START DATA TO PROCESS
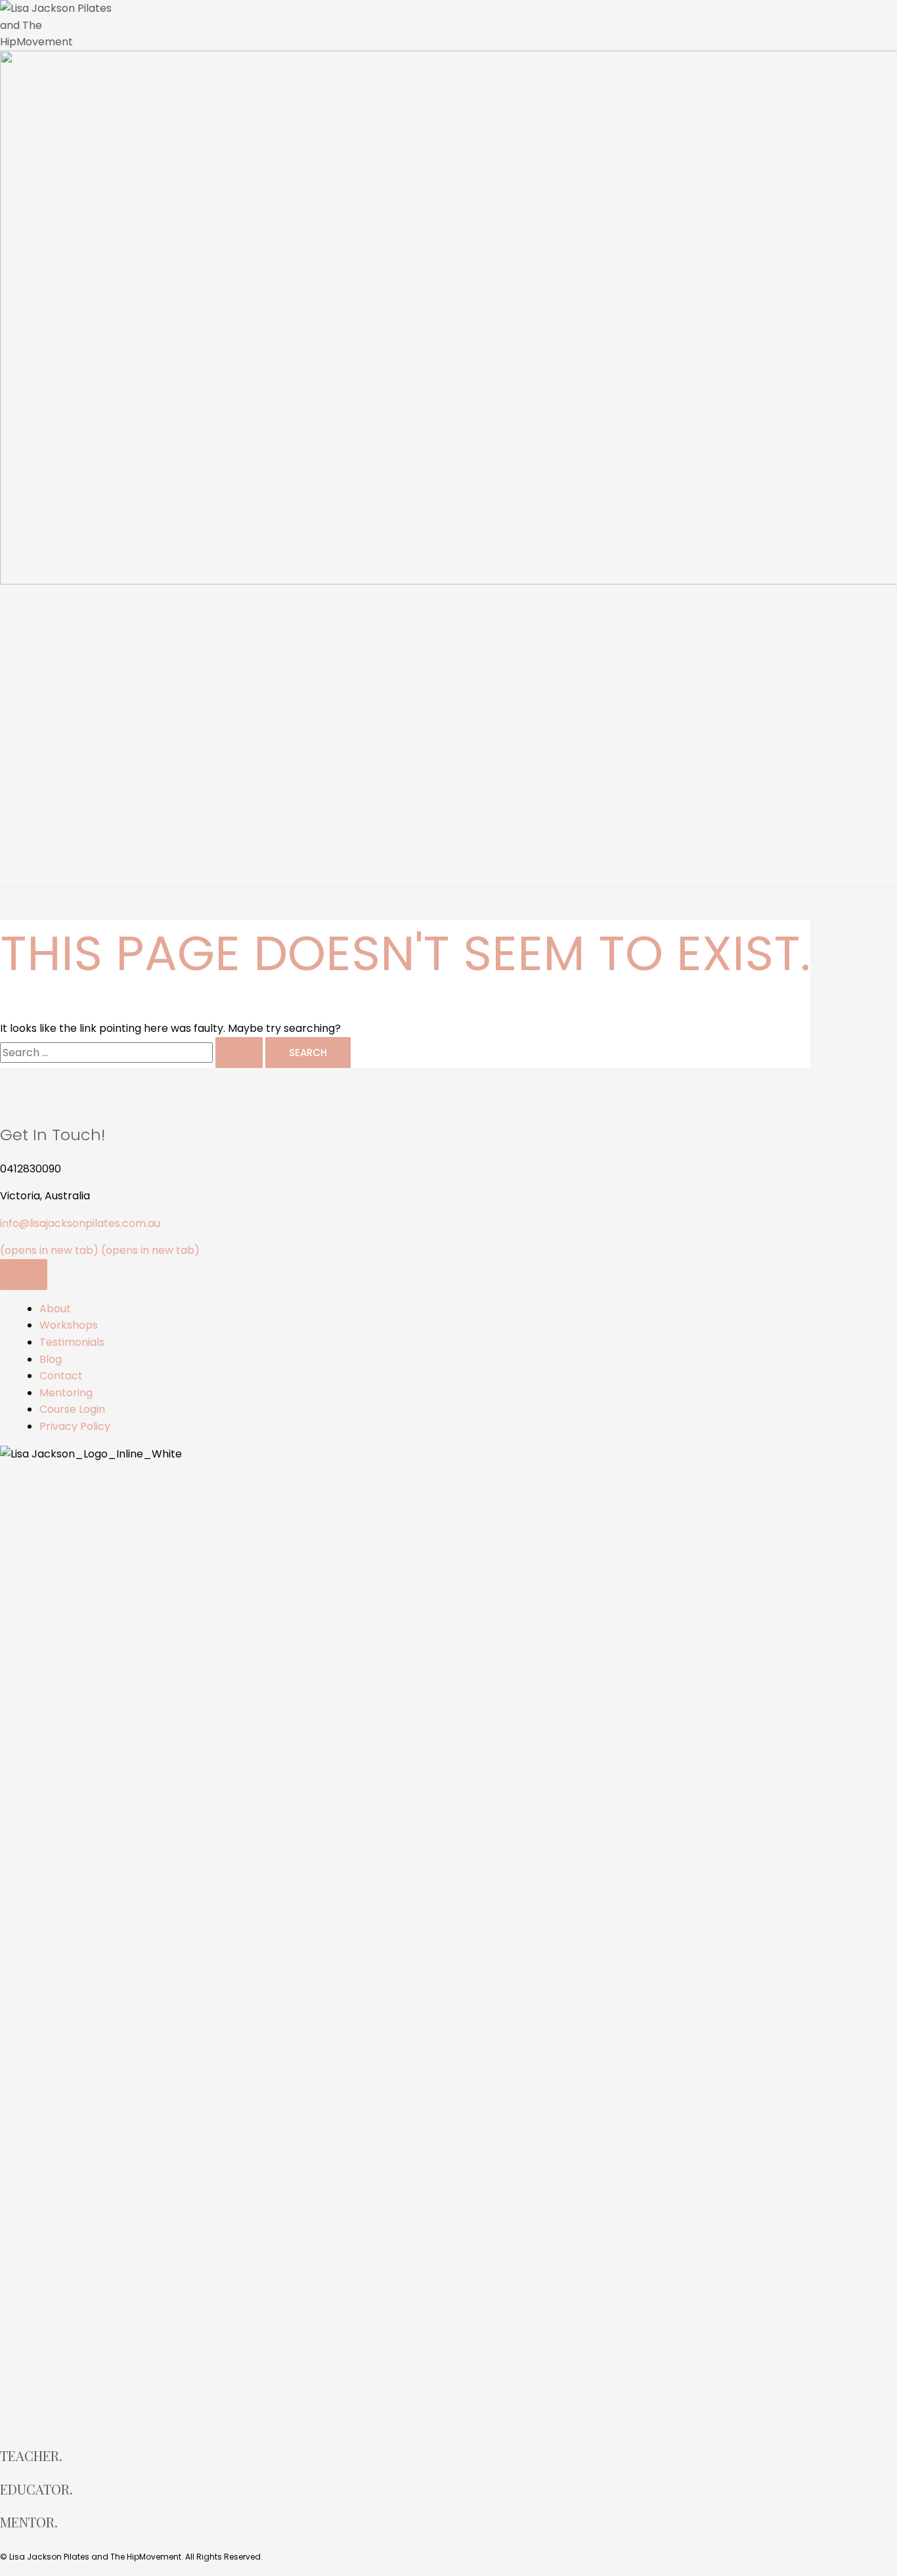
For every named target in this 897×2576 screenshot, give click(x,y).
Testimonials (71, 760)
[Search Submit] (239, 1052)
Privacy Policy (74, 1426)
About (55, 668)
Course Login (72, 1409)
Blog (50, 1359)
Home (54, 622)
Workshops (68, 714)
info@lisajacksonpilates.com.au (80, 1223)
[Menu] (23, 1274)
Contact (61, 806)
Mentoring (66, 852)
END DATA TO PROCESS
EXERCISE OBJECTIVE:
An exact copy of each entry is required, minus the pictures.

REPLY TO THE TASK:
For every named target in this 897×2576 screenshot, give click(x,y).
Testimonials (71, 760)
[Search Submit] (239, 1052)
Privacy Policy (74, 1426)
About (55, 668)
Course Login (72, 1409)
Blog (50, 1359)
Home (54, 622)
Workshops (68, 714)
info@lisajacksonpilates.com.au (80, 1223)
[Menu] (23, 1274)
Contact (61, 806)
Mentoring (66, 852)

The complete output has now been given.